_TASK DIRECTIONS_:
Can you set down every line of the records below word for word, omitting the pictures?

# start of RECORDS

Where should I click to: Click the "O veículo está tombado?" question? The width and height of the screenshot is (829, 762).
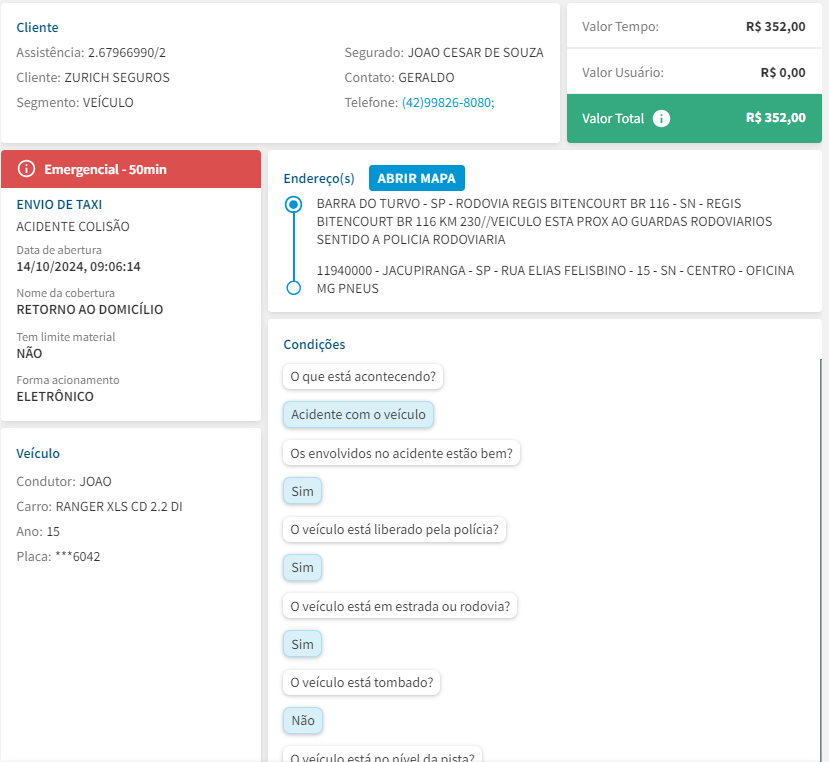(x=361, y=683)
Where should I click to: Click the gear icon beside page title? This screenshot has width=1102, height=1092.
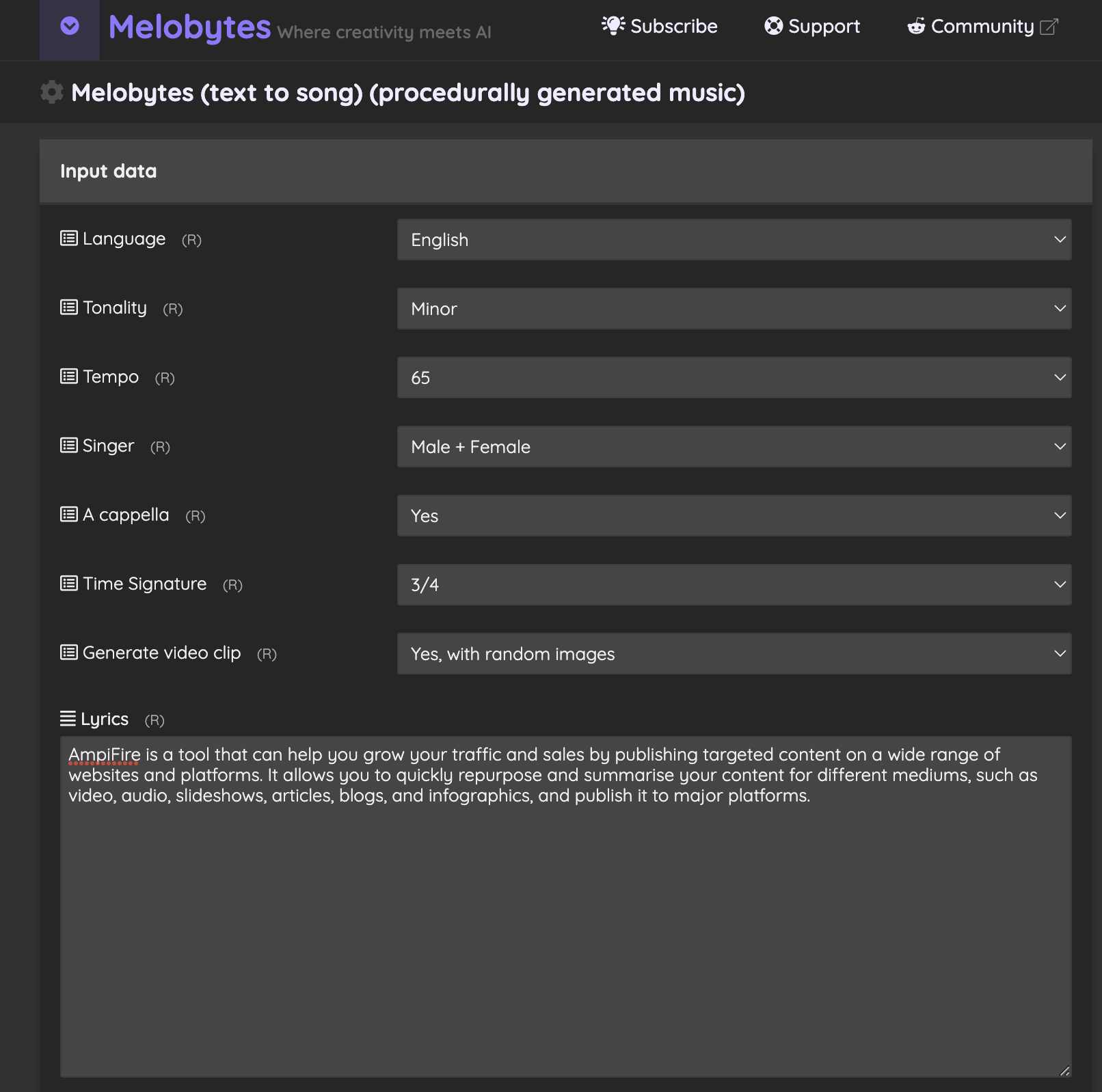pos(52,92)
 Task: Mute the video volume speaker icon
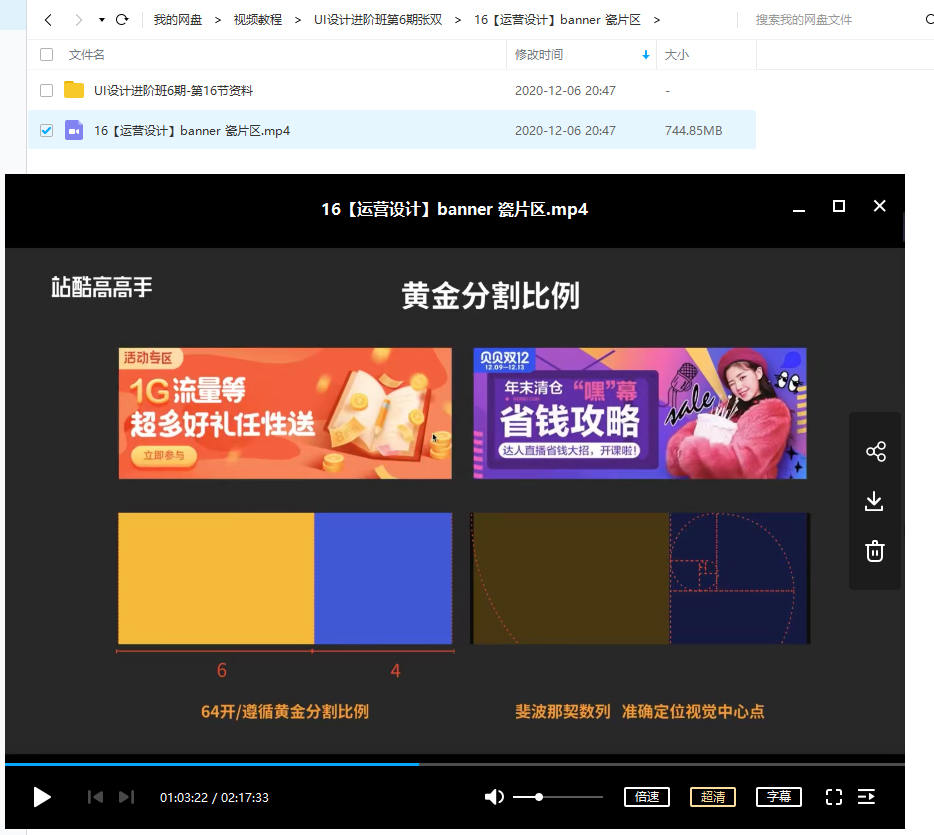pos(494,797)
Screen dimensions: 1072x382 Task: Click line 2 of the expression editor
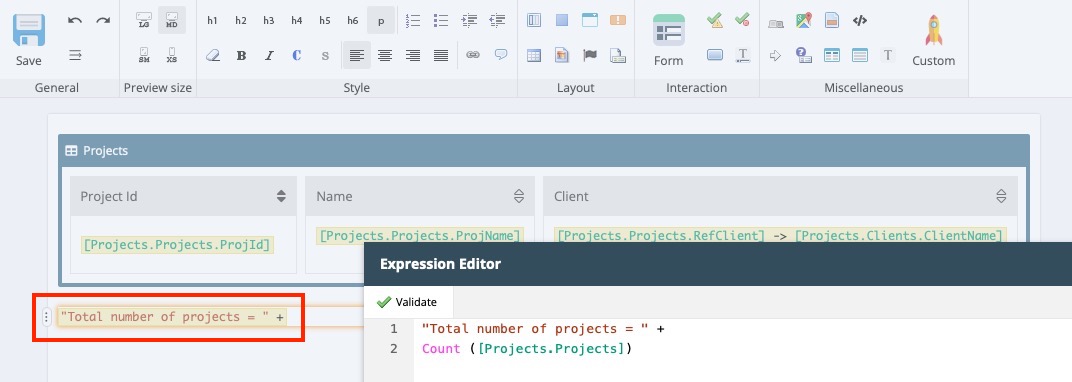pyautogui.click(x=527, y=349)
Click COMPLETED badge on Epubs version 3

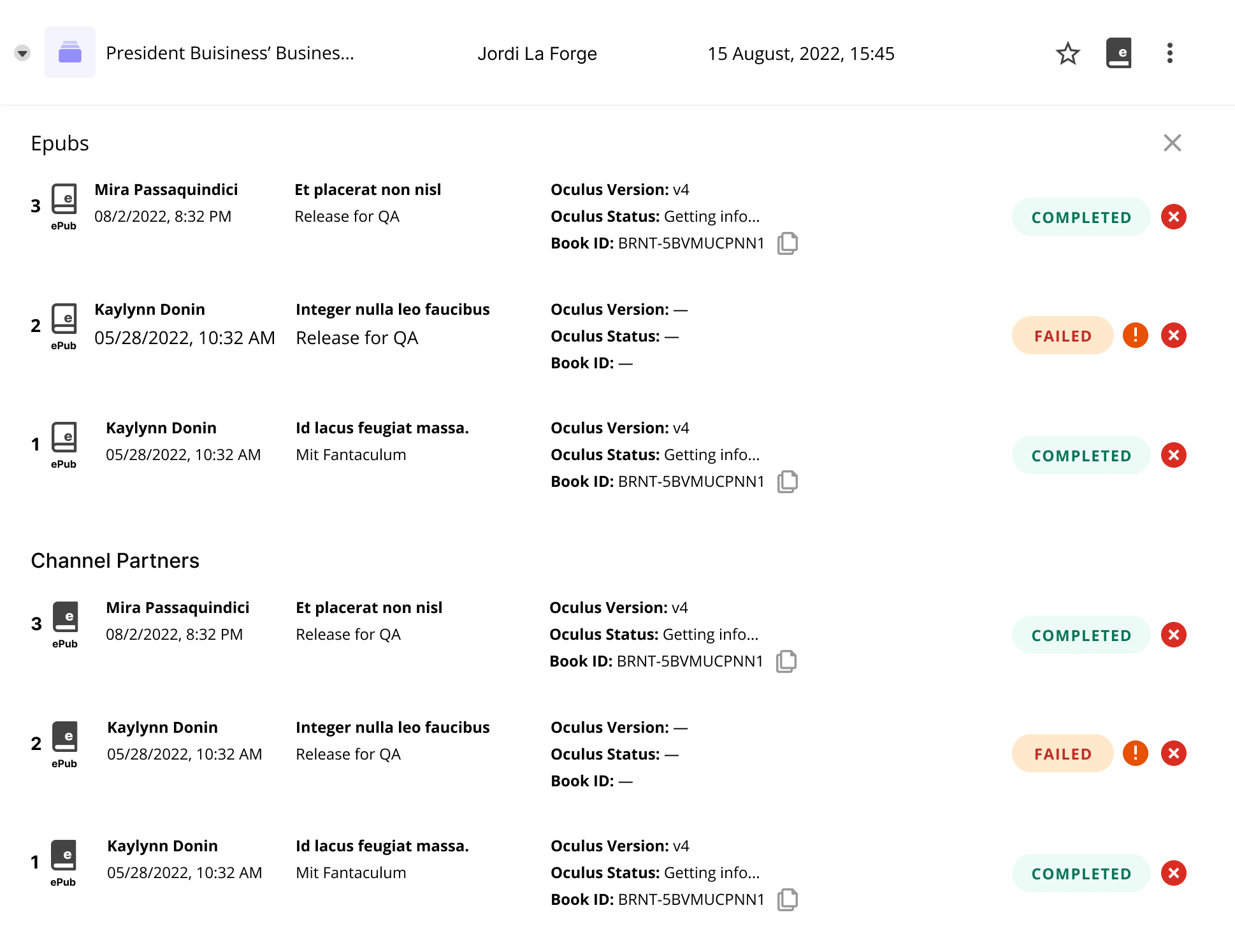[x=1081, y=217]
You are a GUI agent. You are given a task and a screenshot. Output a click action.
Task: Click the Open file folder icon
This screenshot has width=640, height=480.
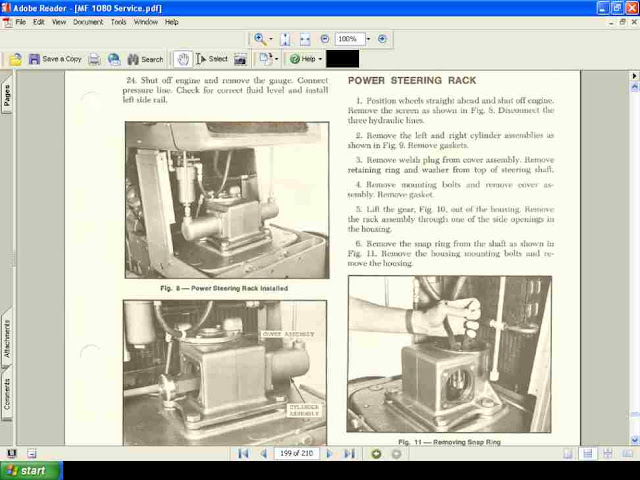tap(15, 59)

# end of RECORDS

_RESULT_:
Where should I click to: Click the "O veículo está tombado?" question? The width and height of the screenshot is (829, 762).
(x=361, y=683)
Where should I click to: Click the gear icon beside page title? This screenshot has width=1102, height=1092.
pos(52,92)
 Task: Mute the video volume speaker icon
pos(494,797)
Screen dimensions: 1072x382 Task: Click line 2 of the expression editor
pyautogui.click(x=527, y=349)
Click COMPLETED badge on Epubs version 3

[x=1081, y=217]
You are a GUI agent. You are given a task and a screenshot. Output a click action.
Task: Click the Open file folder icon
This screenshot has width=640, height=480.
tap(15, 59)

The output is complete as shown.